--- Data for the task ---
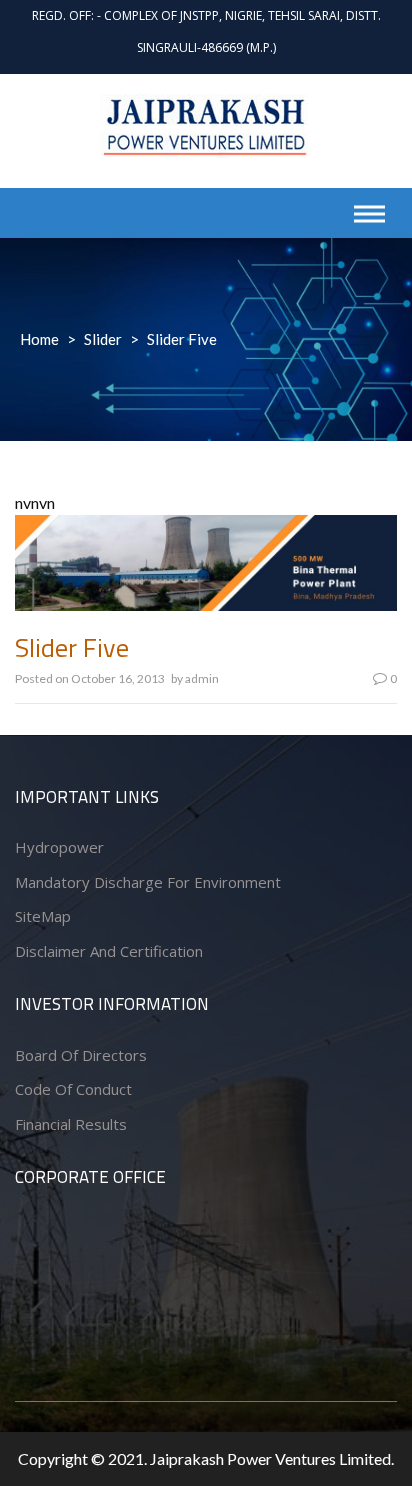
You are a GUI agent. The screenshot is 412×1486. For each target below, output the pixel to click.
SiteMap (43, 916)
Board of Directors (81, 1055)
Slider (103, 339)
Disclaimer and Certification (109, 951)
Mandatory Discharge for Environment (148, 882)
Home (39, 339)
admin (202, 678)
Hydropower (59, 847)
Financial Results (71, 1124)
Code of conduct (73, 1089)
---
--- Data for the task ---
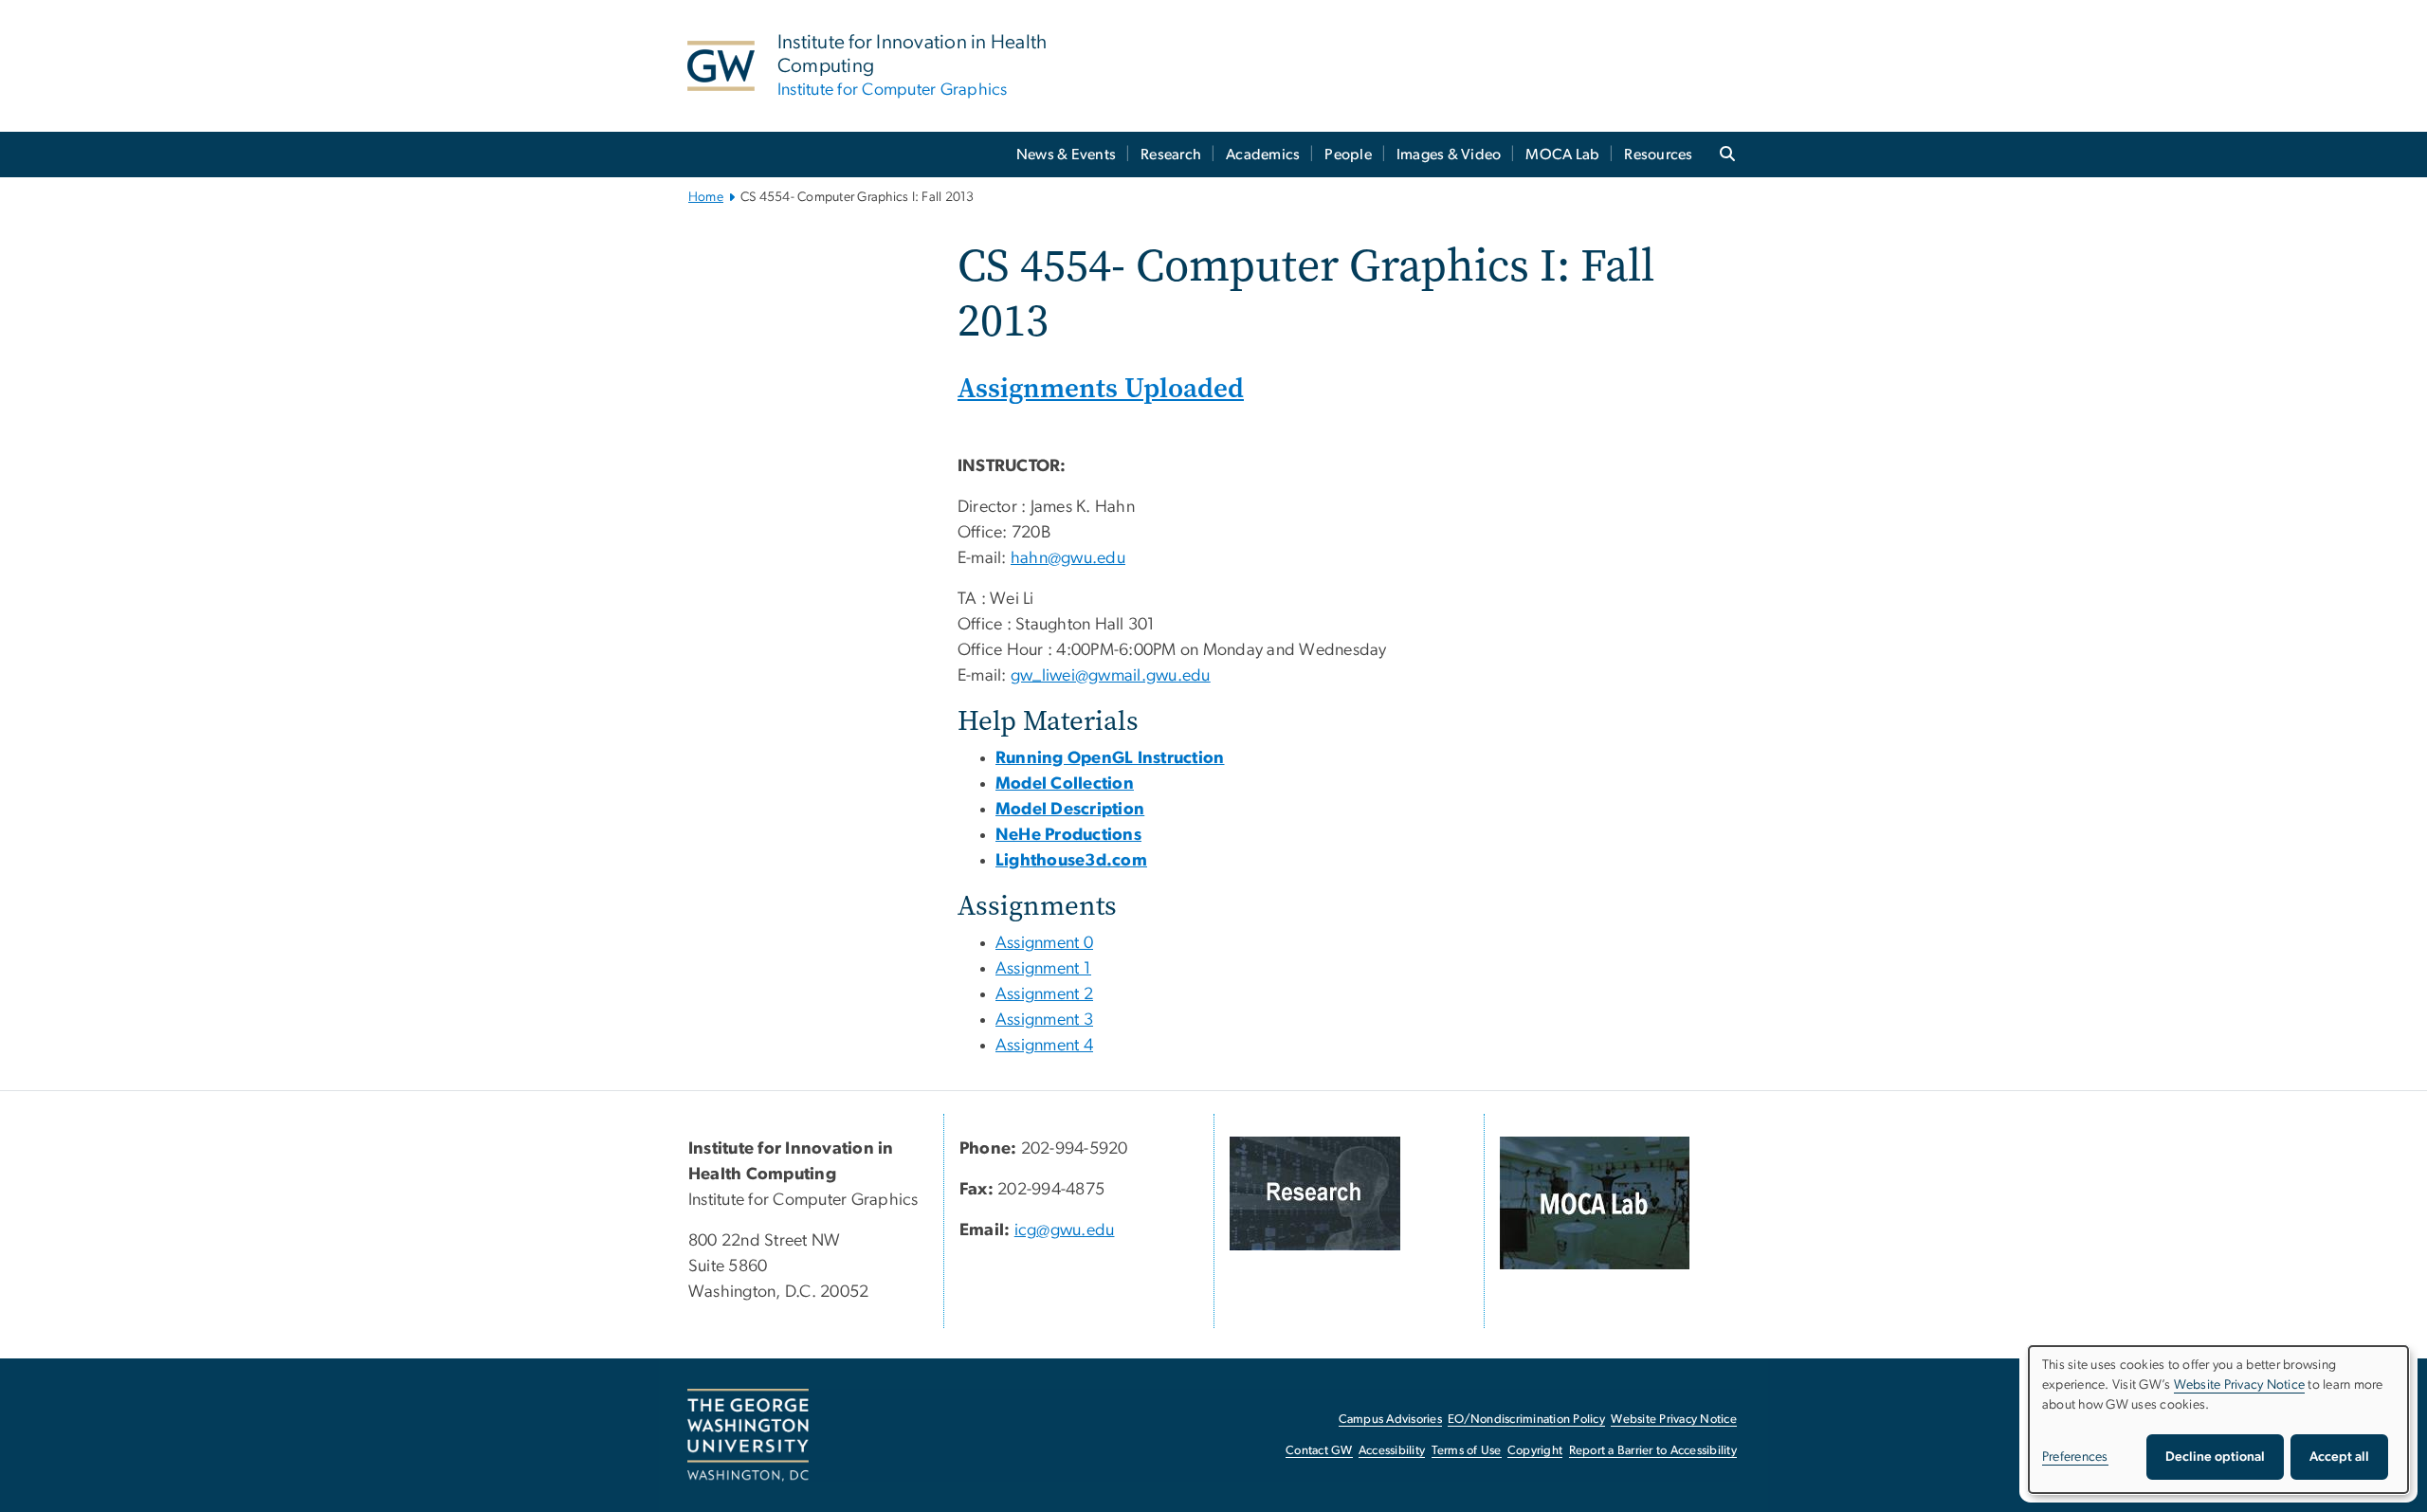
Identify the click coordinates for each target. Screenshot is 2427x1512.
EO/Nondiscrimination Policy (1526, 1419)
---
--- Data for the task ---
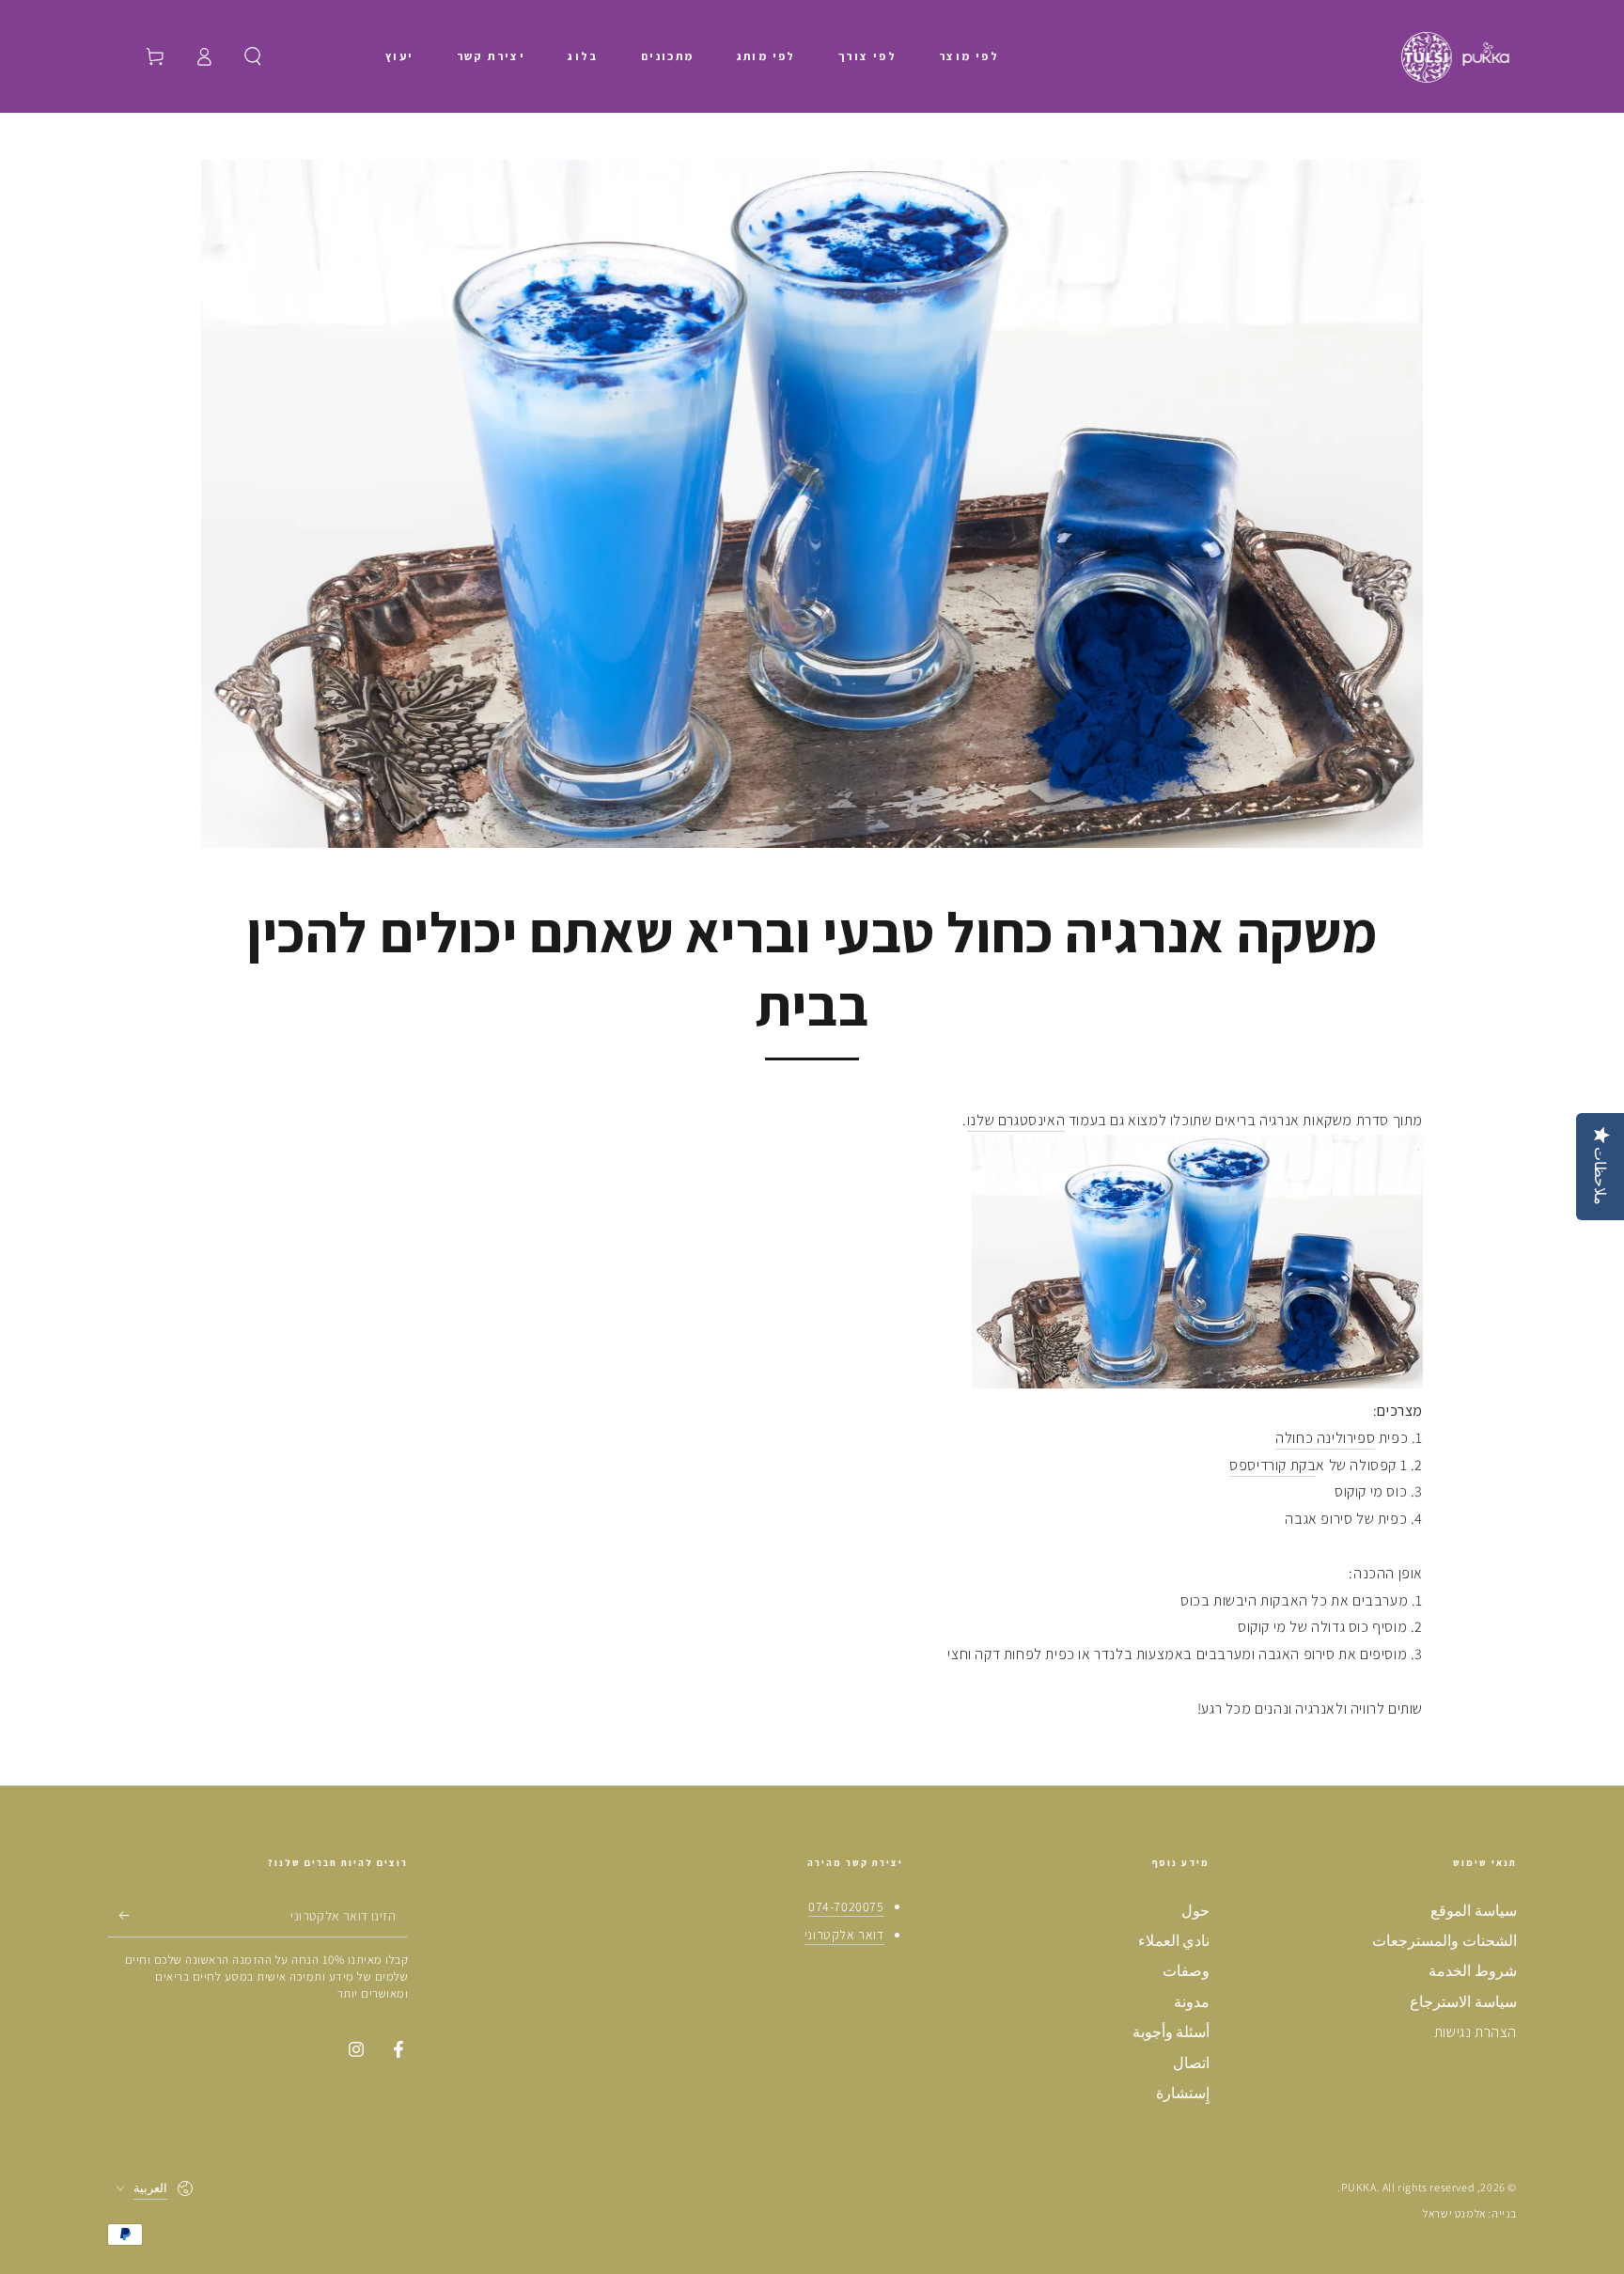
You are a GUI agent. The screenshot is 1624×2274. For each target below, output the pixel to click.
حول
---
* _Problem details_: Copy, from the lines above, each one that holds "agent".

* _Finished task_:
You are a GUI agent. The screenshot is 412×1486. For each target below, output the pixel to click.
You are a GUI agent. The screenshot is 1624×2274. For each target below, output the pixel to click.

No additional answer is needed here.